El estrabismo es una condición ocular caracterizada por una desviación anormal de uno o ambos ojos. Lo normal es que cuando el niño ve los objetos del espacio con los dos ojos, fusiona ambas imágenes a nivel cerebral. A esto se le denomina visión binocular. En cambio, en el estrabismo, los ojos son incapaces de fijar la mirada de manera simultánea. Esta desviación puede ser horizontal (hacia dentro o hacia fuera) o vertical (hacia arriba o hacia abajo). Este defecto se puede manifestar de la siguiente manera:

  • Evidente mala alineación de los ojos.
  • Los ojos no se mueven en la misma dirección.
  • El niño inclina o tuerce la cabeza para mirar puntos concretos, por lo que puede desarrollar tortícolis.
  • Cierra o se tapa un ojo para ver.
  • Tiene poca percepción de la profundidad de los objetos.

Estrabismo infantil y adquirido

El estrabismo puede ser infantil (antes de los 6 meses) o adquirido (después de los 6 meses de vida) y puede presentar ciertos factores de riesgo:

  • Antecedentes familiares.
  • Trastornos genéticos (síndrome de Down y síndrome de Crouzon).
  • Exposición prenatal a fármacos y alcohol.
  • Prematuridad.
  • Bajo peso al nacer.
  • Parálisis cerebral.

Por su parte, el caso particular del estrabismo adquirido puede deberse a defectos refractarios, tumores, traumatismo craneoencefálico, trastornos neurológicos (parálisis cerebral, espina bífida, parálisis del tercero, cuarto o sexto nervio craneal) e infecciones virales (encefalitis o meningitis).

Falso estrabismo

Es importante saber diferenciar cuando se trata de un pseudoestrabismo o falso estrabismo.
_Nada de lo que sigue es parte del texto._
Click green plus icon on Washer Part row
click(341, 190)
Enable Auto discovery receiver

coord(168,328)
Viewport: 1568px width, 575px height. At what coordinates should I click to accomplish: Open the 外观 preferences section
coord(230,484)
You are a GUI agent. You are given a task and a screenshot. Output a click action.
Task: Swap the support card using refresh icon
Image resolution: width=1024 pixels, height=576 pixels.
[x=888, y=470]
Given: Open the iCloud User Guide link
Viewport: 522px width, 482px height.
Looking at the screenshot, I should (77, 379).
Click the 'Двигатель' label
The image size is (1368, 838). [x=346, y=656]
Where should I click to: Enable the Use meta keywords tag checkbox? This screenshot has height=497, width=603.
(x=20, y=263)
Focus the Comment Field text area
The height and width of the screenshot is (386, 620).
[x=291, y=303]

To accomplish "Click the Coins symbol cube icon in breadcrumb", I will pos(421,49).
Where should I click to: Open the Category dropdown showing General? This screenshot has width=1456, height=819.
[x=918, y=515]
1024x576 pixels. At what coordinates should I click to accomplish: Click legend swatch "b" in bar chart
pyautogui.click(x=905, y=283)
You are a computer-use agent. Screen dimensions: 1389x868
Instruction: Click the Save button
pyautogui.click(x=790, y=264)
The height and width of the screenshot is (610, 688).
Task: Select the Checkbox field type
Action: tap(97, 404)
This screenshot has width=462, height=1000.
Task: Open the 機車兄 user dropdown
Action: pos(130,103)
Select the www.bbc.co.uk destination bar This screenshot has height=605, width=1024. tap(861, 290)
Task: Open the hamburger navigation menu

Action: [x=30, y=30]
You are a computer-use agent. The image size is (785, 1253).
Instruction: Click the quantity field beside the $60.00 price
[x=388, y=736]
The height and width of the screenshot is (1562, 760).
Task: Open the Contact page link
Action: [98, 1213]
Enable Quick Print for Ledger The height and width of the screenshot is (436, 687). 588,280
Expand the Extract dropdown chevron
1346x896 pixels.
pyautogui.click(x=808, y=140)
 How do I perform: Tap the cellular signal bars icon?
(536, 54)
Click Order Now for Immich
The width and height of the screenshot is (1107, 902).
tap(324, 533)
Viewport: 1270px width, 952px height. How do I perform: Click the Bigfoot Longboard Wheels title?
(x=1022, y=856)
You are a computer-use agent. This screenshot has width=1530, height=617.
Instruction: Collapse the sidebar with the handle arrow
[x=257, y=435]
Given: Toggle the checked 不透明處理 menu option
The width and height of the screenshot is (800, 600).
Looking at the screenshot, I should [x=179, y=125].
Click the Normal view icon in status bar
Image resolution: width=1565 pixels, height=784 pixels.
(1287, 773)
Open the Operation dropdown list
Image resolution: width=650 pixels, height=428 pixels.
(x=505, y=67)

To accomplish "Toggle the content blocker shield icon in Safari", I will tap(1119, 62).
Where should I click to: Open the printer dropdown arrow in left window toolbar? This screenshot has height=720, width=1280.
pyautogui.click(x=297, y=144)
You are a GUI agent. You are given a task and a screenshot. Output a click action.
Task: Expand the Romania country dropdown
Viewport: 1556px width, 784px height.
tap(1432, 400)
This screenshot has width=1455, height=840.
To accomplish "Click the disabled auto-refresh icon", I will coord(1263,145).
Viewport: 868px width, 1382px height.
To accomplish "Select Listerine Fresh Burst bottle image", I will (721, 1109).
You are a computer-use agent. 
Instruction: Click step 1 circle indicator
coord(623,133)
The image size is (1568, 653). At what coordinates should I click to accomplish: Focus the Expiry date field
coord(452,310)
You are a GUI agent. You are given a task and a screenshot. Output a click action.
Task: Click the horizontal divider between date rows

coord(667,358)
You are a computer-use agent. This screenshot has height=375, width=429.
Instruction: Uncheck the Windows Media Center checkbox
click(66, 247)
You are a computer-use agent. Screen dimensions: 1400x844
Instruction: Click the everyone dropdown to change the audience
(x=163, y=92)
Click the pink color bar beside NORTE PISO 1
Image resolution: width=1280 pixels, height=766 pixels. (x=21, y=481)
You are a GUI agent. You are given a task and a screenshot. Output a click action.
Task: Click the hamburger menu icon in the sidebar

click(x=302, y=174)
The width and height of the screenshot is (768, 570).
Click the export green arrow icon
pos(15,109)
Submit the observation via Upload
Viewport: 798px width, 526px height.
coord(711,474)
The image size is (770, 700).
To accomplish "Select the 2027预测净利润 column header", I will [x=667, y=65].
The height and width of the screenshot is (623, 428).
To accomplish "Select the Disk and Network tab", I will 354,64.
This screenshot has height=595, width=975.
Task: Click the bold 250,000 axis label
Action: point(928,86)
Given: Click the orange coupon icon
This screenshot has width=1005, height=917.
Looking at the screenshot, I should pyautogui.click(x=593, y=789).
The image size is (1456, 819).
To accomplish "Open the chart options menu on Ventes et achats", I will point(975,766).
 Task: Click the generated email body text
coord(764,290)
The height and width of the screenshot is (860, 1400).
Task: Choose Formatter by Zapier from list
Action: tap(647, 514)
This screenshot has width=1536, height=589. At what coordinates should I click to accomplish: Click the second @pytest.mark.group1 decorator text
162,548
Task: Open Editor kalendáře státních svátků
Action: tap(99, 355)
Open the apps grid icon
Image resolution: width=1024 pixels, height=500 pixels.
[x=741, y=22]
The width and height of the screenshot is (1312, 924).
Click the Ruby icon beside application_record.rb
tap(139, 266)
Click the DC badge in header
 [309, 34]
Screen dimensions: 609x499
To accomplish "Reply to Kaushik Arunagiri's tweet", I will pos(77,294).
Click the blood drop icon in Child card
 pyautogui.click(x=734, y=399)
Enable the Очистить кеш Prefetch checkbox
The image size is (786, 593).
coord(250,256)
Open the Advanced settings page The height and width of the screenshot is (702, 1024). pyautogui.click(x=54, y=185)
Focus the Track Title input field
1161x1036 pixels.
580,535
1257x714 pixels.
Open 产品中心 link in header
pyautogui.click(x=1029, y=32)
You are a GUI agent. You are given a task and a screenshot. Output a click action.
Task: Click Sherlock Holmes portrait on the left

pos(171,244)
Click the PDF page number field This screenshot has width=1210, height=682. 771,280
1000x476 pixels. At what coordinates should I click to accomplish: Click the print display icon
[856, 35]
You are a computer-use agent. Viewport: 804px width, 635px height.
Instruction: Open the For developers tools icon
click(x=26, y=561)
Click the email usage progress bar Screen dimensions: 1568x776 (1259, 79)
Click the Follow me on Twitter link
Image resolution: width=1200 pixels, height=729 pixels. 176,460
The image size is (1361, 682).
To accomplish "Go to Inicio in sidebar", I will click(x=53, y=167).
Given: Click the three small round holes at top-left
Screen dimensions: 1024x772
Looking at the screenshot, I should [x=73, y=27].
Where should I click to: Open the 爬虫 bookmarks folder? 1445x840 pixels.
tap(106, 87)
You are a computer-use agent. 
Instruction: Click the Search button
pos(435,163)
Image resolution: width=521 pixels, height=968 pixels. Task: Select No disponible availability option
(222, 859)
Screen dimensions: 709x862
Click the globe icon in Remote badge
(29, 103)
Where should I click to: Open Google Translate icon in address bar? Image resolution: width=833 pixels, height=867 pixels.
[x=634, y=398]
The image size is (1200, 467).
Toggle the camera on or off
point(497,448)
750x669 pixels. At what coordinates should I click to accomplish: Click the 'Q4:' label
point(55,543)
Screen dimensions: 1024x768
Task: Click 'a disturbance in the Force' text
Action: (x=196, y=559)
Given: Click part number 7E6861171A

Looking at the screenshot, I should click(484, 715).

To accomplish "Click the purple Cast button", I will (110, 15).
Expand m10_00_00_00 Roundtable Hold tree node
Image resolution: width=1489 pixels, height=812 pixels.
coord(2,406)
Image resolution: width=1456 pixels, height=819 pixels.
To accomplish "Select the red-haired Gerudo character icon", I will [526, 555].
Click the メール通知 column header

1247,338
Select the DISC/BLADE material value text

En estos casos, no existe una afectación ocular, sino que la apariencia del niño pareciera indicarlo debido a que el puente de la nariz es muy ancho y los pliegues del párpado que se extienden hacia la nariz son prominentes. Esto hace parecer que los ojos están muy juntos o desviados hacia adentro.

5. Ambliopía (Ojo vago)

La ambliopía ocurre cuando la visión de un ojo se ve afectada por una falla en la comunicación nerviosa sensorial entre el ojo y el lóbulo occipital del cerebro. Esto se debe a que, cuando existe estrabismo, el cerebro no es capaz de procesar dos imágenes diferentes. Por este motivo, se produce un efecto compensatorio que consiste en suprimir la imagen menos clara, es decir, la del ojo estrábico, y se genera un ojo vago. Si no se corrige antes de los 9 años, la pérdida de visión en dicho ojo suele ser irreversible.